After joining chess.com in 2008 and playing a few live games. I joined chessimo.com 2 years later to play correspondence chess, it was more active at the time with about 1.5 million users. And the game sharing was fully integrated with Facebook, in a time Facebook actually showed you the things your friends shared and no advertisements. The username also was simply your name at FB. I played about 5000 daily games there. Evolving from around 1250 ELO to an average of about 1400-1500. I peaked well over 1800, but that was a result of both many opponents timing out and the funny side effect of a high rating: People tend to give up sooner, sometimes even when I didn't see a clear advantage for my own position. The site was very badly maintained though and the activity got less and less, at one point maybe 10,000 active players and when it was inaccessible for weeks for the third time, I decided to leave it all together and migrate all activity to chess.com.
The site consisted of round robin tournaments alone basically, for two to ten players. After playing many cheaters, blatant ones, I decided to play only versus people who had defeated me as well as I had defeated them. A good way to see whether one is trustworthy in my eyes. We started to be a real tight group of players. Especially after I got the idea to get them all in a single tournament. 32 of us, yeah that doesn't fit in 10 player tournaments. So I created four separate tournaments for 8 players each and the best 2 of each got invites to tournaments that were called UWC Round 2 ... and so on. It worked great. We played 3 of those over the years and it was good fun. With a simple excel sheet it wasn't difficult to maintain and the results were shared easily too.
By the time I decided to leave that broken site, we knew each other for years and I asked all of them to join me in the move to this site, which by then was way better! About 20 came along with me and about a dozen are still active here and with me in my private club, you know who you are mates. Great to have met you and still play this great game together!
. Found in my archive: preliminary standings UWC3 2016
I have met some of the best people via chess sites, this one and the old one alike. People with surprisingly similar interests in other areas as well.
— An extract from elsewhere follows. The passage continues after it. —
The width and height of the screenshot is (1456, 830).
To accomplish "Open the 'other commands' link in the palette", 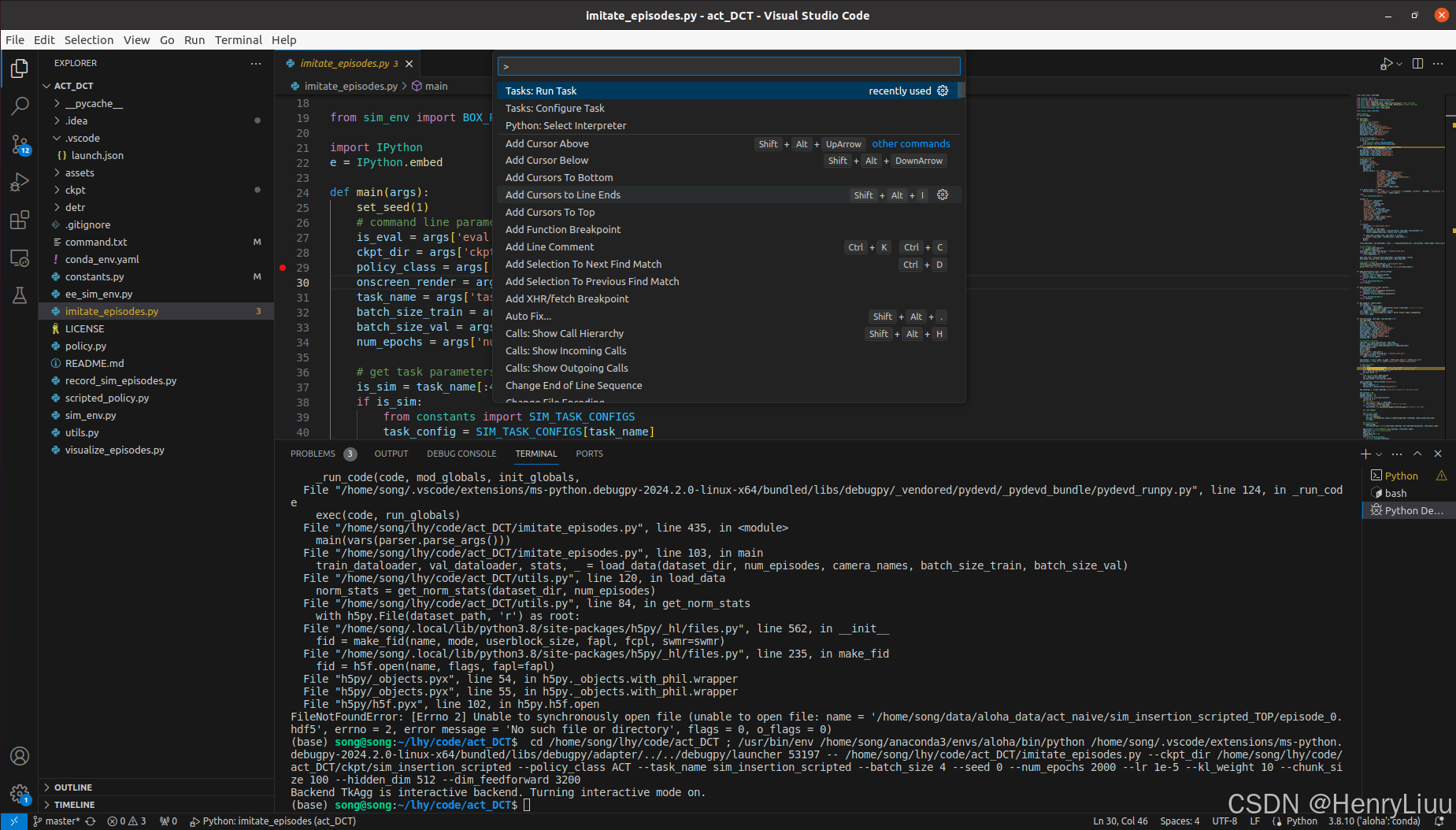I will click(x=910, y=143).
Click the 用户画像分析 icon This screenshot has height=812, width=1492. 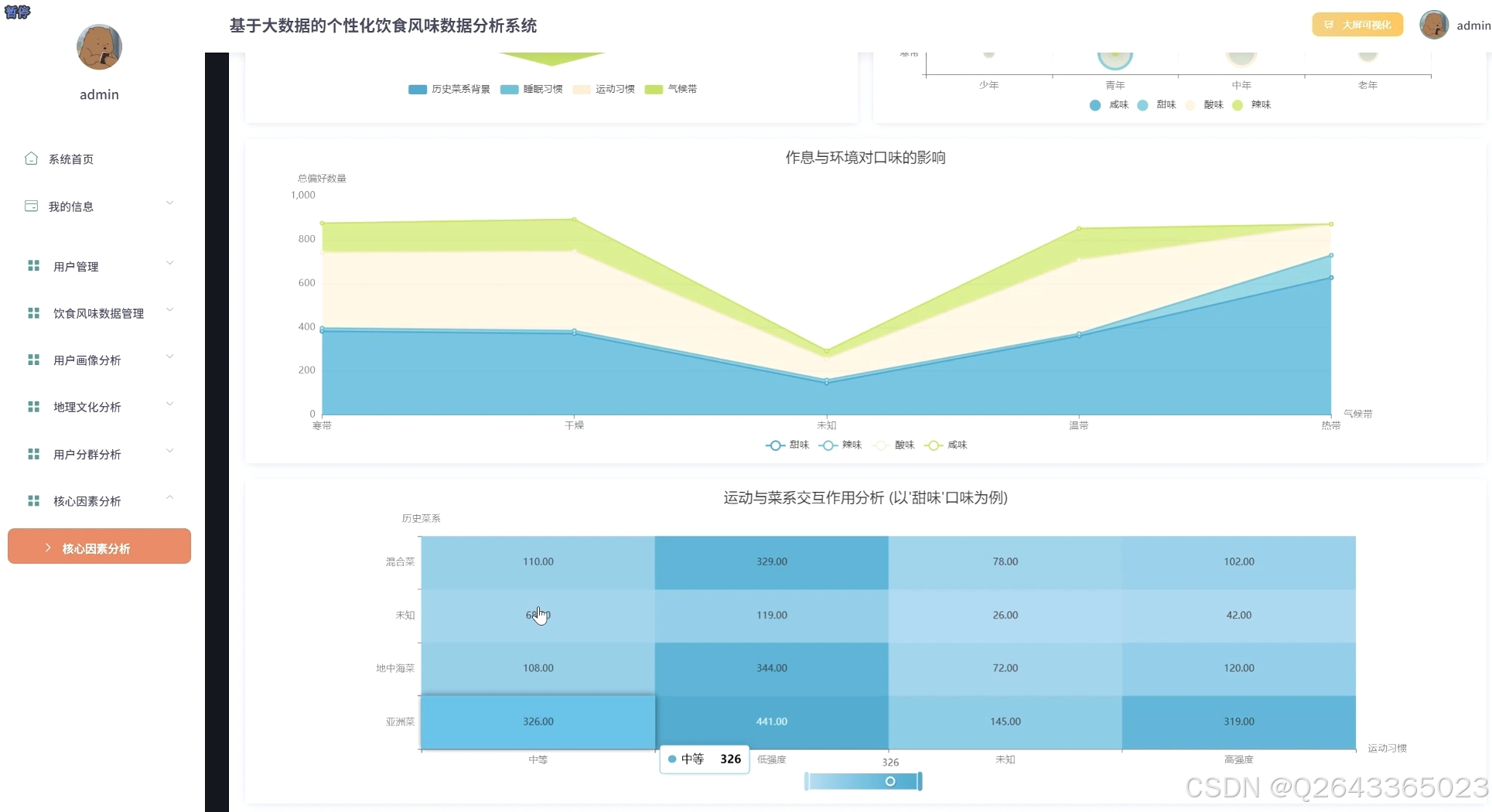(x=32, y=360)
People from all over the world. Must be one of the best sides of the world wide web, it is like real life anyway simply ignore the bad ones, that is the best way to handle it in the 'real' world as in the virtual world.
This is the time I also started to follow chess lessons and try to become better at this wonderful game. That was indeed Phase Ten, getting into the social aspect of chess itself and learning from friends. Not surprisingly people tend to learn how it is you play and it doesn't get easier because of it, on the other hand you learn their weaknesses as well if you play more than just a few games. So, strong players, if you wonder why I keep challenging you: some day I'll get you mate!